Binx’s Aunt Emily represents a characteristically Southern insistence on heroism (fulfillment of honor and duty). Aunt Emily sees people as fitting into distinct categories: “All the stray bits and pieces […] she pulls together into an unmistakable visage of the heroic or the craven […] sometimes the person and the past are in fact transfigured by her. They become what she sees them to be.” Aunt Emily gathers the details about a person into a tidy narrative, and in Binx’s case, she sees an exceptional person who just needs the right encouragement in order to fulfill his heroic potential. Aunt Emily further contends that while she doesn’t understand the world’s seeming decline, she does believe that people are called to resist evil no matter what: “In this world goodness is destined to be defeated. But a man must go down fighting. […] To do anything less is to be less than a man.” Heroism lies in action; standing apart from the action is cowardice. However, understanding the underlying meaning of his experiences is deeply important to Binx. Because Aunt Emily’s philosophy insists on action for its own sake, it repels Binx.

Religious faith offers another way of looking at the world, but it’s no more helpful to Binx than his aunt’s insistence on action. Binx sees his mother’s Catholic faith as simply a tool for getting through life: “it strikes me that my mother uses [God] as but one of the devices that come to hand in an outrageous man's world […] the canny management of the shocks of life […] she settled for a general belittlement of everything, the good and the bad.” In Binx’s mind, faith takes the edge off of life’s events—and, in that way, reduces their significance. It allows people to avoid wrestling with life’s good and bad, instead settling for a measure of detachment from those events. (For instance, “the shocks of life” are somehow God’s will, so one doesn’t need to seek out their meaning too deeply.) Binx’s mother thinks that Binx has lost his Catholic faith, but Binx maintains that he’s never had faith to begin with: “The proofs of God's existence may have been true for all I know, but it didn't make the slightest difference. If God himself had appeared to me, it would have changed nothing.” For Binx, lack of faith isn’t primarily a matter of theological argument. Rather, his concern is that faith—even if it were factually provable—doesn’t resolve the mystery of existence. Faith can be a means of avoiding deeper questions, and for Binx, God’s very existence feels irrelevant to the mystery of life.

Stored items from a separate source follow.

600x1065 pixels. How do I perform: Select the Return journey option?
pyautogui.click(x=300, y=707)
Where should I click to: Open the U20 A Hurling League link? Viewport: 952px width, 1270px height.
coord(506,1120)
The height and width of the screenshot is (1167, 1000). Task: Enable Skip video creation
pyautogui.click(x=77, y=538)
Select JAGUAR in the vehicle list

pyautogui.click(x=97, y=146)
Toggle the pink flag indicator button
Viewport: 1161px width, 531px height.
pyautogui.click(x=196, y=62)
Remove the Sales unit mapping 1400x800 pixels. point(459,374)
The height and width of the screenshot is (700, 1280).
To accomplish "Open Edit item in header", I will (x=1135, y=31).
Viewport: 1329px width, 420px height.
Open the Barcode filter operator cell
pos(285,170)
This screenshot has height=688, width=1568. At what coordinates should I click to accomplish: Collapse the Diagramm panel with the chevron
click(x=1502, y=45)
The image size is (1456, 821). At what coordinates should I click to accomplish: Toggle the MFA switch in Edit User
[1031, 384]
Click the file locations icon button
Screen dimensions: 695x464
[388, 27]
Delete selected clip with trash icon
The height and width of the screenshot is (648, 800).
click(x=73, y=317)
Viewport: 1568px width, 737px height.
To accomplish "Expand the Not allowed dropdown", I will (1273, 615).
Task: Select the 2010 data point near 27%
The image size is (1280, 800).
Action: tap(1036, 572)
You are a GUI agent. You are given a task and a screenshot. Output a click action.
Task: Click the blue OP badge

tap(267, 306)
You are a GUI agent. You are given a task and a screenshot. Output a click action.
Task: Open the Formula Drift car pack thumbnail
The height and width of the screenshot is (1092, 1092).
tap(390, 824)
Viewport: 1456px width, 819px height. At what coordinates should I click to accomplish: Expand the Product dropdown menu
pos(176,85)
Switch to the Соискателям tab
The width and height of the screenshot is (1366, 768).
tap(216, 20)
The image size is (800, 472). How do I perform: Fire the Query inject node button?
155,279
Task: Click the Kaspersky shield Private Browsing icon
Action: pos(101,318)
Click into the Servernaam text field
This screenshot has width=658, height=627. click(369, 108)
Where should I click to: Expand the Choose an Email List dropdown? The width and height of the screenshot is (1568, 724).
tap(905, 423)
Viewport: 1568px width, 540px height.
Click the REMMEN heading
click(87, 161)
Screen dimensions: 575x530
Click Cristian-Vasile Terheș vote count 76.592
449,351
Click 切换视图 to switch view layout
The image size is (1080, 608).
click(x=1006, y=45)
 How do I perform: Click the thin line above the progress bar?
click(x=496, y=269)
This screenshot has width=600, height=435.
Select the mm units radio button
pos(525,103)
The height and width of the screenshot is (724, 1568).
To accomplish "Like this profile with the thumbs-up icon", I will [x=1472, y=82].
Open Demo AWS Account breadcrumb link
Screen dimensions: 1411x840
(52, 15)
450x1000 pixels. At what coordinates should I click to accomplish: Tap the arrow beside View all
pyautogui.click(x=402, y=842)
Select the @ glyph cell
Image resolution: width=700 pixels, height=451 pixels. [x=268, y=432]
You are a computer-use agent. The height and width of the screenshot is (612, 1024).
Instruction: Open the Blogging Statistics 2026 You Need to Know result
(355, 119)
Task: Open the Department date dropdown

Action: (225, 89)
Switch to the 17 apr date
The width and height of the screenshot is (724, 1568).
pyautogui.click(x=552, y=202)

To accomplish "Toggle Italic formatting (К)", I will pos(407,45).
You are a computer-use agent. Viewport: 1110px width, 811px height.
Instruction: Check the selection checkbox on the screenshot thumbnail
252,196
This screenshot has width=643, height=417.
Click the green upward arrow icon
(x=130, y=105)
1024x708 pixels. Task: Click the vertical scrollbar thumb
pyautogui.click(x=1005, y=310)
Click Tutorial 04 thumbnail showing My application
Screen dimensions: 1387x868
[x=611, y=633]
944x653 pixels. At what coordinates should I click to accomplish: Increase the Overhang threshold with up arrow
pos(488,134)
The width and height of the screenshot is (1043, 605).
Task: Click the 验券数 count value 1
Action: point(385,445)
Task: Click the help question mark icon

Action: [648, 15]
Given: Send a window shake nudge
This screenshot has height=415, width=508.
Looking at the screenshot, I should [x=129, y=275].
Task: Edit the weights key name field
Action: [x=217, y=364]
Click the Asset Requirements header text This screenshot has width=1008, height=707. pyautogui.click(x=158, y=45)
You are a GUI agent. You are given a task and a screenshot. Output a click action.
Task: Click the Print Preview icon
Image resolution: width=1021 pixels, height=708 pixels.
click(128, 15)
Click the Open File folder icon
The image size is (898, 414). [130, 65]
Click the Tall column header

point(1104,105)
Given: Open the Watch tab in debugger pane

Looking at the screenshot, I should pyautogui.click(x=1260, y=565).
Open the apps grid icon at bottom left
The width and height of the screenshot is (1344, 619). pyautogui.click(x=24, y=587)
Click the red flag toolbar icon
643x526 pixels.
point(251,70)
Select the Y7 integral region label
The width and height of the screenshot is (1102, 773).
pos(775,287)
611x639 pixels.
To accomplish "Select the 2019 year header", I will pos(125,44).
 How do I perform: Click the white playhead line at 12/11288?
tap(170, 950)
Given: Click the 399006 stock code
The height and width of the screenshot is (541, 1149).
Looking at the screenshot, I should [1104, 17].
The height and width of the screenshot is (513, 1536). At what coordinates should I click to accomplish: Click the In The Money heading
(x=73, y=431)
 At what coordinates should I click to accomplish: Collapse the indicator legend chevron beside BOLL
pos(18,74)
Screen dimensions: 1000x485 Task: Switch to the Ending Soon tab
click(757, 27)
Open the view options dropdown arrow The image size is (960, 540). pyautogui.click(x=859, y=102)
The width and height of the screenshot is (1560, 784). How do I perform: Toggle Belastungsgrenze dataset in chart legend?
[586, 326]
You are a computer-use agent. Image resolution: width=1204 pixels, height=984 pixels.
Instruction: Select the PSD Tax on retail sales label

By the end of the novel, Binx does not appear to embrace either his aunt’s or his mother’s philosophies for dealing with life. Binx fails to fulfill Aunt Emily’s code of action: he takes his suicidal cousin, Kate, to Chicago without telling anyone where they’ve gone. Furious, Aunt Emily scolds her nephew at length: “in all of past history people who found themselves in difficult situations behaved in certain familiar ways, well or badly, courageously or cowardly […] Your discovery, as best as I can determine, is that there is an alternative which no one has hit upon. […] One may simply default. […] Do as one pleases, shrug, turn on one's heel and leave.” After the Chicago trip, Aunt Emily finds that Binx isn’t the heroic figure she had imagined him to be—he hasn’t even succeeded in acting cowardly. According to Aunt Emily’s value system, Binx has failed to fulfill his obligations to others.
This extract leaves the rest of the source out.